Si ses trois chefs-d’œuvre sont bien Hommage à la Catalogne, La Ferme des animaux et Mille neuf cent quatre-vingt-quatre, tout un chacun gagnera donc à se reporter aux éditions et aux traductions que proposent respectivement Ivrea, Libertalia et Agone – d’autant que le premier ne figure chez Gallimard que dans la Pléiade et que les deux suivants, outre une traduction souvent jugée meilleure, offrent des éditions augmentées avec préface et appareil critique qui ne figurent pas dans la collection Folio-Gallimard. Quant à La Ferme des animaux – cette fable sur la révolution russe et sa trahison – qui est son livre le plus accessible pour toute personne voulant commencer à lire Orwell, il faut rappeler que c’est « certainement son œuvre la plus parfaite – la seule aussi dont il fût lui-même vraiment satisfait » et que ladite édition Libertalia reproduit en annexe la préface à l’édition ukrainienne de 1947 et le projet non retenu de préface à l’édition anglaise de 1945 qui définissent les objectifs de ce livre. Dans la première, il écrit que « rien n’a davantage contribué à la corruption de l’idée originelle du socialisme que la croyance selon laquelle la Russie est un pays socialiste et que tous les agissements de ses dirigeants doivent être excusés et justifiés, voire imités ». Cela dit bien en quoi « la lutte antitotalitaire d’Orwell ne fut que le corollaire de sa conviction socialiste », comme le souligne Simon Leys. Et dans le second texte, il s’en prenait à la falsification et à la malhonnêteté en tant que telles des intellectuels en soulignant : « Troquer une orthodoxie pour une autre n’est pas forcément un progrès. L’esprit qui fonctionne comme un gramophone, voilà l’ennemi – qu’on soit d’accord ou non avec la chanson du disque qui tourne dessus à tel ou tel moment. »
Ce n’est pas non plus Gallimard qui a enfin proposé une traduction du livre de l’anarchiste canadien George Woodcock (1912-1995) mais, là aussi, un « petit éditeur » (Lux), qui permet aux francophones de lire enfin ce bel essai plus de cinq décennies après sa parution en anglais. Woodcock rapportait ses souvenirs sur l’ami, connu entre 1942 et 1949, l’imaginant sous les traits de Don Quichotte. Il se penchait ensuite longuement sur ses écrits d’une manière précise et équilibrée, sans jamais tomber dans l’hagiographie.
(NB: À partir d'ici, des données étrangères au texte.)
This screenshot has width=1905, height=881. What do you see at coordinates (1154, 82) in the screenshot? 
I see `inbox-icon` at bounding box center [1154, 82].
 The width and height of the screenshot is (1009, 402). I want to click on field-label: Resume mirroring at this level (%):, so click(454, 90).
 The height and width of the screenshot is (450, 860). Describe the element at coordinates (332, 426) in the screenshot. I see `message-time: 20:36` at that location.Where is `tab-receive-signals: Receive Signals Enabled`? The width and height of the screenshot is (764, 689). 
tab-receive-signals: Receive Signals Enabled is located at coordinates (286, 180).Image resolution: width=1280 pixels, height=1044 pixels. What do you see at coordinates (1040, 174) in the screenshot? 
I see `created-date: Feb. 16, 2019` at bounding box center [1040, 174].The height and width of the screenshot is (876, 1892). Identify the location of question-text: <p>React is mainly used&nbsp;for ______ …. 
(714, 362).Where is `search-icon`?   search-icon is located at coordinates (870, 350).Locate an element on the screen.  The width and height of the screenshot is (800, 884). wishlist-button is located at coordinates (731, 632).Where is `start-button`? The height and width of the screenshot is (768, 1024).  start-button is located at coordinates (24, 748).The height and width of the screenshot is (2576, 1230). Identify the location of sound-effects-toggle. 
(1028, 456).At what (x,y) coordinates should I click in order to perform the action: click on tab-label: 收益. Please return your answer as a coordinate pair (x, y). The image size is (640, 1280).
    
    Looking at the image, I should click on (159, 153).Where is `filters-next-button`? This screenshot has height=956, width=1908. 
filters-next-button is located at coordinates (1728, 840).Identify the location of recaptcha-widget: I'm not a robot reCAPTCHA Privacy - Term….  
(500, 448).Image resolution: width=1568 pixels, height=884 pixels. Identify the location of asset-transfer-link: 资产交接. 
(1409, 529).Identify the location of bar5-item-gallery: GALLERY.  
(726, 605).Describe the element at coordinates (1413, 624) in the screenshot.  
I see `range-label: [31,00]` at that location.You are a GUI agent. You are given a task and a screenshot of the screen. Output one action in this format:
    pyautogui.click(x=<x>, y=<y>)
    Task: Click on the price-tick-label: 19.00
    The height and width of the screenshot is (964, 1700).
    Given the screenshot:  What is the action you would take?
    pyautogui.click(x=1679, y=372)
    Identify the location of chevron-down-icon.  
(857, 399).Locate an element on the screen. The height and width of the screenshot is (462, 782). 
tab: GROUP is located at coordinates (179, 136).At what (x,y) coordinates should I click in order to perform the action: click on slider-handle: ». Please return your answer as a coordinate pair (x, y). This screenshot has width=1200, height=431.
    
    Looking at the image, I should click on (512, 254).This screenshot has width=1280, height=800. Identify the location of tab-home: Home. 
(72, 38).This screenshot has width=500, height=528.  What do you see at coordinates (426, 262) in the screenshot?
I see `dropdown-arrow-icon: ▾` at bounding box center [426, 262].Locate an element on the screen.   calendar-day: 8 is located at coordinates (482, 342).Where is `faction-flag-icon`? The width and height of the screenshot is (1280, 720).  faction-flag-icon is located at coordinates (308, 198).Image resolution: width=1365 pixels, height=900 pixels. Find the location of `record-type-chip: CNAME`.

Qualifiant sa prose de « cristalline » et Orwell lui-même d’homme « bon et indigné », il considérait que celui-ci avait toujours été « en quête de la vérité parce qu’il savait qu’elle seule pourrait assurer la survie de la liberté et de la justice ». Il est toutefois regrettable que le titre original The Crystal Spirit n’ait pas été conservé ou transposé en français car il synthétise parfaitement le propos de Woodcock…
Parmi les rares commentateurs francophones d’Orwell, Jean-Claude Michéa occupe une place à part. Auteur en 1995 d’un essai remarqué, régulièrement réédité, il est aujourd’hui repris avec un inédit (Orwell anarchiste tory). Il pose une question essentielle : l’intelligentsia de gauche contemporaine a-t-elle « rompu d’une façon ou d’une autre avec les schémas classiques de la double pensée et de l’esprit de gramophone » ? En l’occurrence, poser la question, c’est y répondre et il n’y a nul besoin de partager toutes les analyses de Michéa pour insister sur la nécessité de lire et de relire Orwell dans cette perspective, à une époque où les « petites orthodoxies malodorantes » se doublent d’un irrationalisme et d’une inversion des valeurs manifestes. Il faut donc redire, après Simone Leys, qu’« aujourd’hui, je ne vois pas qu’il existe un seul écrivain dont l’œuvre pourrait nous être d’un usage pratique plus urgent et plus immédiat ».